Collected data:
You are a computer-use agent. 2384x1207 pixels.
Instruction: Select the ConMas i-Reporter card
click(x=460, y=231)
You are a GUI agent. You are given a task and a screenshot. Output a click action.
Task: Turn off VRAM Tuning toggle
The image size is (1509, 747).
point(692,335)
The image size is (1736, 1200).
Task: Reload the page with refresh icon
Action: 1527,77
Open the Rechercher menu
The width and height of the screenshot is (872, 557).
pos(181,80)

▶ _Work item_: Line by line, repeat the data exactly.

▶ _Completed exercise_:
You are a computer-use agent. 2384x1207 pixels.
Instruction: Select the ConMas i-Reporter card
click(x=460, y=231)
You are a GUI agent. You are given a task and a screenshot. Output a click action.
Task: Turn off VRAM Tuning toggle
The image size is (1509, 747).
point(692,335)
The image size is (1736, 1200).
Task: Reload the page with refresh icon
Action: 1527,77
Open the Rechercher menu
The width and height of the screenshot is (872, 557).
pos(181,80)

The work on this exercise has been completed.